On peut noter également, avec un certain étonnement, que le projet de loi établit que « la mort par euthanasie sera considérée comme mort naturelle ». Par ailleurs, bien qu’il soit de nature juridique, ce texte avance une définition plutôt idéologique de l’expression « mourir dans la dignité » : il s’agirait du « droit à mourir de façon naturelle, en paix, sans douleur, en évitant systématiquement de prolonger artificiellement la vie du patient quand il n’existe pas d’espoir raisonnable d’amélioration ». Cette définition est en l’occurrence censée inclure l’euthanasie.
Les députés en faveur du projet de loi disent s’être appuyés sur les modèles belges et néerlandais qui sont, pour reprendre leurs termes, des « systèmes solides dotés de garanties fonctionnant depuis plus de 20 ans » (Federico Preve (FA) au quotidien El Pais). Or, il est notoire que les garanties prévues dans les lois belges et néerlandaises n’ont pas permis d’éviter de larges dérives en matière d’euthanasie et surtout, une hausse exponentielle du nombre d’euthanasie dans ces pays, comme d’ailleurs au Canada.
« Les personnes malades seront exposées à subir des pressions, des conditionnements et des abus », rétorque le député nationaliste Rodrigo Goni, opposé au projet de loi.
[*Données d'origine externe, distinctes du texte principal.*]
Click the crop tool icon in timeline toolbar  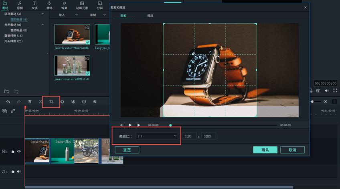(x=51, y=102)
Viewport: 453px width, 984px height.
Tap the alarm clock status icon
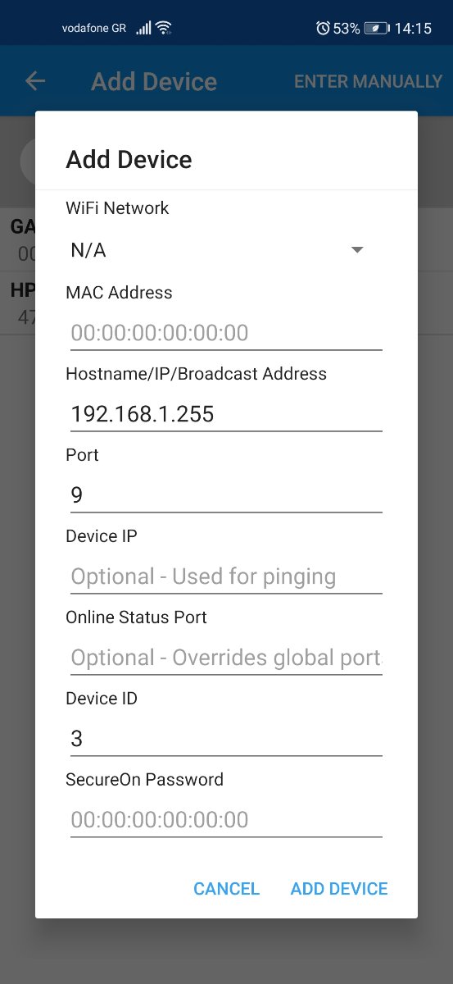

Il a proposé - sans succès - la création d’une commission de contrôle a priori, en charge de vérifier que le patient demande librement et volontairement l’euthanasie. « L’alternative [ndlr : à la dépénalisation de l’euthanasie] est que tous reçoivent un soulagement de leurs douleurs et l’accès aux soins palliatifs. », a-t-il avancé.